JM : Tout-à-fait, du top management jusqu’au management de proximité. Pour encadrer, motiver et impulser une dynamique, nous constatons que l’ensemble des managers ont besoin de muscler leurs questionnements. Ils sont souvent mis à mal du point de vue discursif. Notre objectif est de leur apprendre à procéder comme nous le faisons pour eux. Tout vient de la capacité à (se) poser les bonnes questions. In fine, ils gagneront un temps considérable dans les échanges et n’évolueront plus « hors sol », coupés du sens de leur action.
[1] Formule inspirée d’une citation du philosophe Bernard Stiegler : « Nous, nous sommes des abeilles, c’est-à-dire nous fécondons le monde avec nos idées et nos débats. Nous devons développer une économie des abeilles noétiques et faire des réseaux une ruche plutôt qu’une fourmilière ».
[2] La guerre du Péloponnèse oppose Sparte et Athènes, déchirant la Grèce tout entière. La défaite d’Athènes se solde non seulement par la perte de ses alliés mais aussi, par le renversement provisoire de la démocratie. Une fois celle-ci restaurée, Athènes reste considérablement fragilisée.
[3] L’individualisme a sa propre histoire : lorsqu’il naît au 18e siècle, il enjoint l’individu à sortir des traditions qui l’enferment et l’étouffent. Depuis, on a pu observer ses dérives.
[4] Initialement, Noetic Bees s’est développée dans le contexte de la psychiatrie. La philosophie constitue une médiation thérapeutique supplémentaire pour prendre soin de la dépression chronique et des troubles obsessionnels compulsifs. Noetic Bees poursuit cette activité à l’heure actuelle avec le groupe ORPÉA-Clinéa,.
[5] Noetic Bees développe des outils pour philosopher de façon autonome. Son dernier-né, la table de dialogue, permet de se parler de la manière dont on échange en réunion via 4 curseurs – écoute, franchise, argumentation, questionnement (cf Académie de Platon). Pour atteindre un objectif, mieux vaut miser sur la qualité des échanges que sur l’objectif lui-même. Des jeux d’entreprise comme Michel Socrate permettent également aux équipes de s’approprier la transformation culturelle de leur entreprise (chacun est invité à quitter son Michel intérieur pour s’élever à son Socrate intérieur).
BIOS EXPRESS
Après son Master 2, Jean Mathy s’est formé à l’American Philosophical Practioners Association dont il est aujourd’hui le correspondant français. En 2013, il crée Noetic Bees, qui reçoit le prix d’innovation de la ville de Lyon la même année. Il accompagne les changements chez ses clients depuis 8 ans. Il est coprésident de « Faire philo », association de mise en réseau des philosophes praticiens, qui cherche à mettre en commun les compétences terrain des différents praticiens pour permettre la création d’un métier de philosophe en Entreprise.

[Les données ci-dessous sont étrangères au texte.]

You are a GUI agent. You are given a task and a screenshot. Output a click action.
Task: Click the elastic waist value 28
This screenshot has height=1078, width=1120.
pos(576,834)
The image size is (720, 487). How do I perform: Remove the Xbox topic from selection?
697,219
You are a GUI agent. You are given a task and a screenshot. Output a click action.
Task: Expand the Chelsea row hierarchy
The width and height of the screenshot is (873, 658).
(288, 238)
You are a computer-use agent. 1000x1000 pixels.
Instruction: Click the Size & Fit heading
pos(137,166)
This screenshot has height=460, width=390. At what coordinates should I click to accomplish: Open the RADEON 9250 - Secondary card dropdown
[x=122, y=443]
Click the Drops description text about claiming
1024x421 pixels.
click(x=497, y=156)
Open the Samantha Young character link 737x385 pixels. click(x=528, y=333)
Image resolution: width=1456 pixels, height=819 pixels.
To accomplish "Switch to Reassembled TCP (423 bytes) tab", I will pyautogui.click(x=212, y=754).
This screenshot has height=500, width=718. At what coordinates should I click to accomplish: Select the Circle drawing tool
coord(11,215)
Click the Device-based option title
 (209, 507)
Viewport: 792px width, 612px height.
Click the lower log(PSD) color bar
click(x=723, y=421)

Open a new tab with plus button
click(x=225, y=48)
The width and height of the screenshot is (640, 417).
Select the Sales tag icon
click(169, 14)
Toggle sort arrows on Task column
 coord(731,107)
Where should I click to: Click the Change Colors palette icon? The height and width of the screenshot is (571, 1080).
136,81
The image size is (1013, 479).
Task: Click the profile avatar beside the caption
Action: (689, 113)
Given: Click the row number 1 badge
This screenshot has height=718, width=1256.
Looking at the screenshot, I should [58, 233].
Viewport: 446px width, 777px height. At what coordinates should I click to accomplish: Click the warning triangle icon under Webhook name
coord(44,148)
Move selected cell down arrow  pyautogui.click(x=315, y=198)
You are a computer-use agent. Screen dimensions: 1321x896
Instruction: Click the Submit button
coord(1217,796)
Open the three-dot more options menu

Après son Master 2, Baptiste Canazzi rejoint l’aventure Noetic Bees en 2014 dont il est aujourd’hui associé. Il accompagne les changements chez ses clients depuis 5 ans et participe à la mise en réseau des philosophes praticiens du territoire au sein de l’association « Faire Philo », dont il est le secrétaire. Enseignant contractuel à l’université de Lille, il participe à l’élaboration de parcours de formation visant à doter les professionnels du management et des RH de techniques philosophiques permettant d’accompagner la pensée des collaborateurs : les #philo-process.